* **Task description**
Shift every coordinate in the answers by adding 129 to each number, and give all the lines again, requests included, starting at the line that contains "The height and width of the screenshot is (422, 750)." and ending at the line that contains "point(1241,232)". Rewrite only those lines.
%%
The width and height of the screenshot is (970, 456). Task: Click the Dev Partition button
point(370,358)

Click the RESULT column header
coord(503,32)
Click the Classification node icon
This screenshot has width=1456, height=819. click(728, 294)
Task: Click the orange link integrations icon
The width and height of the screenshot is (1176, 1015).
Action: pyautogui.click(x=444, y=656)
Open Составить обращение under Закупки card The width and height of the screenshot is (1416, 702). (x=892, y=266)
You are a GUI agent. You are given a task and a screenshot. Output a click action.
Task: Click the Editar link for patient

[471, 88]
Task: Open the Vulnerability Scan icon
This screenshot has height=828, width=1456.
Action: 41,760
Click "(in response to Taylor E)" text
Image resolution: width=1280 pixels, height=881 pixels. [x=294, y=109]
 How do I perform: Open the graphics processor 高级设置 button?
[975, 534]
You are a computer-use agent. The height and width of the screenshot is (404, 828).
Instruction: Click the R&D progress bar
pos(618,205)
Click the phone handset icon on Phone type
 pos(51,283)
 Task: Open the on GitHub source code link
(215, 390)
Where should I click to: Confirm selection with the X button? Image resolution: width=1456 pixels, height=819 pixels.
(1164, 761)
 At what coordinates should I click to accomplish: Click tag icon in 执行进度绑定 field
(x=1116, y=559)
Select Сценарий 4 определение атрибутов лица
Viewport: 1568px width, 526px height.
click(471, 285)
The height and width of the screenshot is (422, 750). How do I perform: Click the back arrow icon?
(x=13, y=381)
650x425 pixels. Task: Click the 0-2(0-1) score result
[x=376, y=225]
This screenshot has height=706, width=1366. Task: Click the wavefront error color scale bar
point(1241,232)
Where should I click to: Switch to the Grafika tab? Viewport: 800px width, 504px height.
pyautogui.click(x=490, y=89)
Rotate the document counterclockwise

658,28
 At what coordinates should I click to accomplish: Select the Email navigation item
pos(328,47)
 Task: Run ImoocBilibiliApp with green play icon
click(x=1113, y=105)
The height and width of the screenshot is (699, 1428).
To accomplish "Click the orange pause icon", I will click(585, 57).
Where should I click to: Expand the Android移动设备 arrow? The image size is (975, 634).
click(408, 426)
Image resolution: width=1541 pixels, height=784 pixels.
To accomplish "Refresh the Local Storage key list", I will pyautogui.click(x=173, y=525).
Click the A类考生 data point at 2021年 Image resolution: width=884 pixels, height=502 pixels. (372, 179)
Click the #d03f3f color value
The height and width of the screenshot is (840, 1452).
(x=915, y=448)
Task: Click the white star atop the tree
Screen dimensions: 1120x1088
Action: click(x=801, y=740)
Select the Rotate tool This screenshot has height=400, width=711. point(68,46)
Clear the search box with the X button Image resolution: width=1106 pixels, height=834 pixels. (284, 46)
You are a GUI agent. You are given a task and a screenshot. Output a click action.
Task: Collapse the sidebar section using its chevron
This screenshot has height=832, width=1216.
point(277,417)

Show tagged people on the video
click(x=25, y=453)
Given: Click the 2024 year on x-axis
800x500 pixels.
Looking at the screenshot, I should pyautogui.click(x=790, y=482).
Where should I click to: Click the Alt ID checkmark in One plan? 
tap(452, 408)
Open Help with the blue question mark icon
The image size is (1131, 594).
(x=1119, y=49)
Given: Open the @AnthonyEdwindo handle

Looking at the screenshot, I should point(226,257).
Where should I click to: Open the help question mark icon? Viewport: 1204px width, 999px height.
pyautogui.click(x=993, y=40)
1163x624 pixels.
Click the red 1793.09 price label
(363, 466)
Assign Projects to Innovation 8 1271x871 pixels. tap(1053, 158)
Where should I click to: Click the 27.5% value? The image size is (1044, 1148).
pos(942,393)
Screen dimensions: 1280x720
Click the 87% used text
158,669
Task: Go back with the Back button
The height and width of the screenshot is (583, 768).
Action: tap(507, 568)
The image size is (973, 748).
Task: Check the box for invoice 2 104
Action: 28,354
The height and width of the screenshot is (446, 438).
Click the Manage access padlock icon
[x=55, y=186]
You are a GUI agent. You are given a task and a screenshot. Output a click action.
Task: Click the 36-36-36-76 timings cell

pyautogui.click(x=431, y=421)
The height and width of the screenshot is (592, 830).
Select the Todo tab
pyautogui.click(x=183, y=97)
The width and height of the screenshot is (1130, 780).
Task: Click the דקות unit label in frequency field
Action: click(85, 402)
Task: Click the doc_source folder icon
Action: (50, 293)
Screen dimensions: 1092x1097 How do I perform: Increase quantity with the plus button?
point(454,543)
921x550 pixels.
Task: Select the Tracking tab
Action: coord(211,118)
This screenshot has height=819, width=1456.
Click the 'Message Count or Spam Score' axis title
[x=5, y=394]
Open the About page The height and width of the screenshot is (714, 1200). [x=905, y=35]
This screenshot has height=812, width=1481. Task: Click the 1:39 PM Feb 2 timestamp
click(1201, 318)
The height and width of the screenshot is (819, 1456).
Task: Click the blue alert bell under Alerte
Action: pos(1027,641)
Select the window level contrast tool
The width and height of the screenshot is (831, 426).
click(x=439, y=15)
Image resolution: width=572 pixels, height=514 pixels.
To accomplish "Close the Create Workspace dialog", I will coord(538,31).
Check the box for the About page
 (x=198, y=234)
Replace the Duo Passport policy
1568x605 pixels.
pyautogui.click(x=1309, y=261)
%%
* **Task output**
The height and width of the screenshot is (422, 750). How do I perform: Click the back arrow icon?
(x=142, y=510)
650x425 pixels. Task: Click the 0-2(0-1) score result
[x=505, y=354]
This screenshot has height=706, width=1366. Task: Click the wavefront error color scale bar
point(1370,361)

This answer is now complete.